[Saved entries]
---
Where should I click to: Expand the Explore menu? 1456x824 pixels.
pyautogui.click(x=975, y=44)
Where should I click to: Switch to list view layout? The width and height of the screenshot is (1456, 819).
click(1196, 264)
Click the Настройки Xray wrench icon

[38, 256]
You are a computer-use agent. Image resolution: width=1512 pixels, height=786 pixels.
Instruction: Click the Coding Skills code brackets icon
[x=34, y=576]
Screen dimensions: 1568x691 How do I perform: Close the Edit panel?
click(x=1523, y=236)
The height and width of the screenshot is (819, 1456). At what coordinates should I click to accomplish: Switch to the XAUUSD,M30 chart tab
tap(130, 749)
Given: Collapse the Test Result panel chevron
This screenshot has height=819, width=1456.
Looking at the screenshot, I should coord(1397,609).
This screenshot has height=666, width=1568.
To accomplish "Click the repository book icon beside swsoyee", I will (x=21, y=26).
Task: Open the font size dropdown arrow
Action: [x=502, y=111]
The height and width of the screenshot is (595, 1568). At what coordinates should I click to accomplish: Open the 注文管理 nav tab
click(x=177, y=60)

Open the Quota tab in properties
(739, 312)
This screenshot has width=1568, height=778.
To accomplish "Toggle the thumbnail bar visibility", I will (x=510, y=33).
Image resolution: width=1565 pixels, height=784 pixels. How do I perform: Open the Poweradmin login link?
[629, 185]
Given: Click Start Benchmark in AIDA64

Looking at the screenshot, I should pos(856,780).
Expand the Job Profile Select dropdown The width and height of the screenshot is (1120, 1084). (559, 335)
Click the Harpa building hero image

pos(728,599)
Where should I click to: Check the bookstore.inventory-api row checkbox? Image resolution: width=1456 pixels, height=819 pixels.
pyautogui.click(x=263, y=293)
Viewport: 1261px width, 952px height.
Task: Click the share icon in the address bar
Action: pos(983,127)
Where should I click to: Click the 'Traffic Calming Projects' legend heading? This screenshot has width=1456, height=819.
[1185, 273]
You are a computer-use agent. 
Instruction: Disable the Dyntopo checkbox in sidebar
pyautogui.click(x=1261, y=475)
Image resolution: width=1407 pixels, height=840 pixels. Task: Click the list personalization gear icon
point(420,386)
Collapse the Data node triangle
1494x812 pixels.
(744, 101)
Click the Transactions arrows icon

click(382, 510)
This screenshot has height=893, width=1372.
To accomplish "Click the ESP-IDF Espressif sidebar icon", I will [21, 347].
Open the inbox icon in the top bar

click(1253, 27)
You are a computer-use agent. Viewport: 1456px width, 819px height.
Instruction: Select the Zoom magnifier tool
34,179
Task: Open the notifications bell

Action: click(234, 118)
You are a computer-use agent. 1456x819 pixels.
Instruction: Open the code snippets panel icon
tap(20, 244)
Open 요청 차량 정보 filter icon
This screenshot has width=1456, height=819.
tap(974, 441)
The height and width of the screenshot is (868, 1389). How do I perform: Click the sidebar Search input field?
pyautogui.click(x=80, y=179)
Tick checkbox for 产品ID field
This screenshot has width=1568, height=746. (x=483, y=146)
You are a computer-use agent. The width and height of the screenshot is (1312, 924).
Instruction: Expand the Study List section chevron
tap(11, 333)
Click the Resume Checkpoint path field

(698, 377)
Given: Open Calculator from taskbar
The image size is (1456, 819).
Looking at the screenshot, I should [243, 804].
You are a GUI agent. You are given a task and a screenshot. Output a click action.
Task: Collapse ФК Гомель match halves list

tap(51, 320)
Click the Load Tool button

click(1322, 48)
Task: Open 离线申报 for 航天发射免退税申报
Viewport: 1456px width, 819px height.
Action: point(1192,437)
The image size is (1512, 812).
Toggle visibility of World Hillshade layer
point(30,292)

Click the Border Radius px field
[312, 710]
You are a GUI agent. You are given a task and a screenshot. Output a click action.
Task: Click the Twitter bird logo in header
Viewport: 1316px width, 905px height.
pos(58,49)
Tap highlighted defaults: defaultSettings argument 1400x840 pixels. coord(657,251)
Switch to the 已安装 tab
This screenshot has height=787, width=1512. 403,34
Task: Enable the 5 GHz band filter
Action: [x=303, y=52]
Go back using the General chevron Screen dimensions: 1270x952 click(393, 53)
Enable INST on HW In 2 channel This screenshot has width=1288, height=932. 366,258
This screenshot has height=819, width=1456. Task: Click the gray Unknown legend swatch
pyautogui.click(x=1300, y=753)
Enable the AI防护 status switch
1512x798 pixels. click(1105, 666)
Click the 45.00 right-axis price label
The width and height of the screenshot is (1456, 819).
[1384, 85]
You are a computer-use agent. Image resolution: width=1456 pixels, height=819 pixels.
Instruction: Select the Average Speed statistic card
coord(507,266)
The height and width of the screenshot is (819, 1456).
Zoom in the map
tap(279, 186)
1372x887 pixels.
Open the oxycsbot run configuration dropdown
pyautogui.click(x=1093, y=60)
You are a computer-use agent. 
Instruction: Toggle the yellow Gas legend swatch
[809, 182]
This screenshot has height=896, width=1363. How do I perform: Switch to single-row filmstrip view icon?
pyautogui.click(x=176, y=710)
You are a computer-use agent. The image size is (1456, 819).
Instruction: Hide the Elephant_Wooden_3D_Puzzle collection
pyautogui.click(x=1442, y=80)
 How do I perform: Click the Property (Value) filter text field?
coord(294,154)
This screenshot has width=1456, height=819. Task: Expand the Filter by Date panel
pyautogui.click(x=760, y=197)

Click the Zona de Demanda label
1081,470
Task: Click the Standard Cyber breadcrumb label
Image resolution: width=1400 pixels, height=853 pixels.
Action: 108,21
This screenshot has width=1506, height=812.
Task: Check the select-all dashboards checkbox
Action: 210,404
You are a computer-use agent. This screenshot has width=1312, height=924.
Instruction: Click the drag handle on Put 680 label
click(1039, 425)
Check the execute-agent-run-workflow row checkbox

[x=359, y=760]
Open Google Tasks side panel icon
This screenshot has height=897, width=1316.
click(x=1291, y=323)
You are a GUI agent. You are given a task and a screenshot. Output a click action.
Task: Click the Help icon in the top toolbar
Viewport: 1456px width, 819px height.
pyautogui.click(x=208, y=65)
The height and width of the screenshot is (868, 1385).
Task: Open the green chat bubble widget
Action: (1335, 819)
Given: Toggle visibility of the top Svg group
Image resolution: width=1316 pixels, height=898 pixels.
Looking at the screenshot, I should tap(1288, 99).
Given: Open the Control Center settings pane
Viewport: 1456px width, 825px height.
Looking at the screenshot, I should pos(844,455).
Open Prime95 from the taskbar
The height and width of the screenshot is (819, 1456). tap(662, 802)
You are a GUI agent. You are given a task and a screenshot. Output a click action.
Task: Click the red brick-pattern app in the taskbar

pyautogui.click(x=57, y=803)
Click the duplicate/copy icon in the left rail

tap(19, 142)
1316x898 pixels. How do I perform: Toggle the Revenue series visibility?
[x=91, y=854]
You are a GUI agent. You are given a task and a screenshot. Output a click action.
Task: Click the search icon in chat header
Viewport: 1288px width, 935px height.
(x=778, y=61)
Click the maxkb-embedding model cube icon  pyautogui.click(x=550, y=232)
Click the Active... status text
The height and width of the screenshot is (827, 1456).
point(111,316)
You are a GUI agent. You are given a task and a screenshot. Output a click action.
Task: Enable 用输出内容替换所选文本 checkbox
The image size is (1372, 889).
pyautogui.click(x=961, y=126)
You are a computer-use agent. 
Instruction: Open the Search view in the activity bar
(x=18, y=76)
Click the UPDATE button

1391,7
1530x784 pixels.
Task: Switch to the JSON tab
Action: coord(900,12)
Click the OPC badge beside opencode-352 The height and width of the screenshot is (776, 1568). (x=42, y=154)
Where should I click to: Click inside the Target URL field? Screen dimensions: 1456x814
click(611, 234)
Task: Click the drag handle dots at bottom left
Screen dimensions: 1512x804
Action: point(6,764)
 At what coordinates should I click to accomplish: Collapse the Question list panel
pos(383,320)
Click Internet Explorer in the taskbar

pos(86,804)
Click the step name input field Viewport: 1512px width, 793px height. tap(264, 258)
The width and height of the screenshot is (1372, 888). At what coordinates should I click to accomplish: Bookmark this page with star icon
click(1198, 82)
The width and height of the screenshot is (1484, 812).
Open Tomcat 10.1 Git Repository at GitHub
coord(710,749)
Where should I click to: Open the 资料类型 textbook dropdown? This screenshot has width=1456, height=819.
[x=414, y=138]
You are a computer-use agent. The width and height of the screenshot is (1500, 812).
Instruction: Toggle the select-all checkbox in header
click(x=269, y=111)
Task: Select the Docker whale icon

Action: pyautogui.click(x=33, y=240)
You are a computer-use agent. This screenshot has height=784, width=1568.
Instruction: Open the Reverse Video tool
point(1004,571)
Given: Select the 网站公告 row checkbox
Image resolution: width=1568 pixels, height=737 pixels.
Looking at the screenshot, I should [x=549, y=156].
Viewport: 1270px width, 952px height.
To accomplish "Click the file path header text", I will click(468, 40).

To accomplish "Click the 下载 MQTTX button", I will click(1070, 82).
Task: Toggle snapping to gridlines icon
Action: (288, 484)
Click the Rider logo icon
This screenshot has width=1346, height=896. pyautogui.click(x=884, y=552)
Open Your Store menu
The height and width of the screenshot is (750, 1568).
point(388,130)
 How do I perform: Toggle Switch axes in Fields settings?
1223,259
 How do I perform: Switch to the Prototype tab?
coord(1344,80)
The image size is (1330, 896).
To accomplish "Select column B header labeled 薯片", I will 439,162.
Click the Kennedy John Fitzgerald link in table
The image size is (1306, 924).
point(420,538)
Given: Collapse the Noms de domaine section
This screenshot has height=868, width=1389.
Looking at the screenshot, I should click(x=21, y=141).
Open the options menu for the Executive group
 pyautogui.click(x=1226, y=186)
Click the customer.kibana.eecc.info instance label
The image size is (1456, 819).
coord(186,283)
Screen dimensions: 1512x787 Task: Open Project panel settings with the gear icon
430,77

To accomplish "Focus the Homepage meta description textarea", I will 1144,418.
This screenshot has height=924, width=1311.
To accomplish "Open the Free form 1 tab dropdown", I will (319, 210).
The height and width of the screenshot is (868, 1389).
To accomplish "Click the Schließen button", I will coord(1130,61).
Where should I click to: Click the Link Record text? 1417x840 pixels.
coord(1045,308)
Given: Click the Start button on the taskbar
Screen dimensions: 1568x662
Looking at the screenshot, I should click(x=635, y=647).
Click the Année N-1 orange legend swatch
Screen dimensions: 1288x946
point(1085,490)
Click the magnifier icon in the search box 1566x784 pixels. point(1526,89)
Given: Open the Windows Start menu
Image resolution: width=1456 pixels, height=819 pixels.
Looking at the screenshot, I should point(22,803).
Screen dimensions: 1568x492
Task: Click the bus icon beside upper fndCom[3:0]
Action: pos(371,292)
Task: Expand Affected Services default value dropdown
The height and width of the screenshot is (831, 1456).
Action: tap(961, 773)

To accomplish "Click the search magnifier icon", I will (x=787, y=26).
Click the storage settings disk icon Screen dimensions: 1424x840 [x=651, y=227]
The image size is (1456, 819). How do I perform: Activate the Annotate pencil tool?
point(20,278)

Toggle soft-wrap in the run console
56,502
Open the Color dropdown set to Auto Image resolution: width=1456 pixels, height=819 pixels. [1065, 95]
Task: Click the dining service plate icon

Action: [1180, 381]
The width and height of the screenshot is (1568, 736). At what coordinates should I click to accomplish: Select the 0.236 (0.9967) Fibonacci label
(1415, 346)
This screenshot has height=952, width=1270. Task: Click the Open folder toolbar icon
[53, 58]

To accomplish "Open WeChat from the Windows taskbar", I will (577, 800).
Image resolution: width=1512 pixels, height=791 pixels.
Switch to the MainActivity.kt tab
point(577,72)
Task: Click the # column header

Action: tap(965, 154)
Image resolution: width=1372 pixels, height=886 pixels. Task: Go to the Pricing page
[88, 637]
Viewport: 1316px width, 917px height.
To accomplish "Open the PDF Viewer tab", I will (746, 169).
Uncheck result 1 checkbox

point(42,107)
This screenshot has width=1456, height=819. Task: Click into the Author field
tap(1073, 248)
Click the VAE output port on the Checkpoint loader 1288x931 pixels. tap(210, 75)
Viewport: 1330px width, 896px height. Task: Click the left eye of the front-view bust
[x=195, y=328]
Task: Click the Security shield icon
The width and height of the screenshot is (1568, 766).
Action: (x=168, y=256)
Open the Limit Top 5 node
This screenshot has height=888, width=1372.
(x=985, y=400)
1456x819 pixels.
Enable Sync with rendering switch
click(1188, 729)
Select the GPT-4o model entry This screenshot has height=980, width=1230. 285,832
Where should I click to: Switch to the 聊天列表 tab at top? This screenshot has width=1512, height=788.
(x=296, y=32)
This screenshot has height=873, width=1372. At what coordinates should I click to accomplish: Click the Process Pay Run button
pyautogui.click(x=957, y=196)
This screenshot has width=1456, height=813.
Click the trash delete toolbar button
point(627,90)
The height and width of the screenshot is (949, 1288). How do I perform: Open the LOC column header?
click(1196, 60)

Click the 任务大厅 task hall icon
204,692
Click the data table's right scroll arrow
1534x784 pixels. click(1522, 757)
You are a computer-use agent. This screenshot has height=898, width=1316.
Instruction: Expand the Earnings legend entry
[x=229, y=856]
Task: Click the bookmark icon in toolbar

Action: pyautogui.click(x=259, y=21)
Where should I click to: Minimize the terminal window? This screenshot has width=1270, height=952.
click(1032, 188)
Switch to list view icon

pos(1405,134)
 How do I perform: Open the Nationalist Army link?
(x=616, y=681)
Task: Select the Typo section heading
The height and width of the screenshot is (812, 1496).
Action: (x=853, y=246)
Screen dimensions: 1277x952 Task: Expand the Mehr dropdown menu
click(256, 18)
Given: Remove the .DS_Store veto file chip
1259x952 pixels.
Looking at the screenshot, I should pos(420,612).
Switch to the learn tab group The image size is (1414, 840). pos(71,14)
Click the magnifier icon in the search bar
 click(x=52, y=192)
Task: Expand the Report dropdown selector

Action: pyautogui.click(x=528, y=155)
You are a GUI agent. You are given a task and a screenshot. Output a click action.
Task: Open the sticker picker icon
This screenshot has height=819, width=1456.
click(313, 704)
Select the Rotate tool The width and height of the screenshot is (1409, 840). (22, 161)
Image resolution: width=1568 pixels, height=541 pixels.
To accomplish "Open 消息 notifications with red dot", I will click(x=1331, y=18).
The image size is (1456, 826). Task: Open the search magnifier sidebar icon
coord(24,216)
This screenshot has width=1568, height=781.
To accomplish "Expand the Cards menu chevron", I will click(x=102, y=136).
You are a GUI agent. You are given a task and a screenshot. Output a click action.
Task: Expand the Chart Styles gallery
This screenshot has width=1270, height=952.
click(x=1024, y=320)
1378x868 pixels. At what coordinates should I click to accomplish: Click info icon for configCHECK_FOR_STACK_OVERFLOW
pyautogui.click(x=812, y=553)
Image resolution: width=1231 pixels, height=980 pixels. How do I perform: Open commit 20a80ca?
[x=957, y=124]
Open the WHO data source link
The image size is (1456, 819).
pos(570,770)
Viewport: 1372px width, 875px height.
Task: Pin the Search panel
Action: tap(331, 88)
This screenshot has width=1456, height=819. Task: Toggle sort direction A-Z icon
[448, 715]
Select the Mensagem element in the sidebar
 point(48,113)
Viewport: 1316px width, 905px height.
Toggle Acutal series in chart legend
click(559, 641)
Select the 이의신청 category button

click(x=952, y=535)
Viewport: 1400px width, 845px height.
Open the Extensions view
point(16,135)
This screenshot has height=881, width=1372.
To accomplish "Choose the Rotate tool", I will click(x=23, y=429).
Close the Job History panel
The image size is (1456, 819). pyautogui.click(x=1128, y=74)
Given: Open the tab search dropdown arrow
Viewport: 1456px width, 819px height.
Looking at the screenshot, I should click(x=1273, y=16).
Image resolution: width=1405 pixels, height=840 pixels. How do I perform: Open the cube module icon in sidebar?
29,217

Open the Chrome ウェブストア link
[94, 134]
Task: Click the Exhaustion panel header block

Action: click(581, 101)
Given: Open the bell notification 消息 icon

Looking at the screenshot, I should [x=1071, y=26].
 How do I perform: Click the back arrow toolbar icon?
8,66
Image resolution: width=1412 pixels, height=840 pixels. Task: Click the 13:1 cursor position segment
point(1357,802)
---
▶ [Task to carry out] Search the data for the string "Rotate". List each line that has it.

▶ [The completed task]
Select the Rotate tool The width and height of the screenshot is (1409, 840). (22, 161)
To accomplish "Choose the Rotate tool", I will click(x=23, y=429).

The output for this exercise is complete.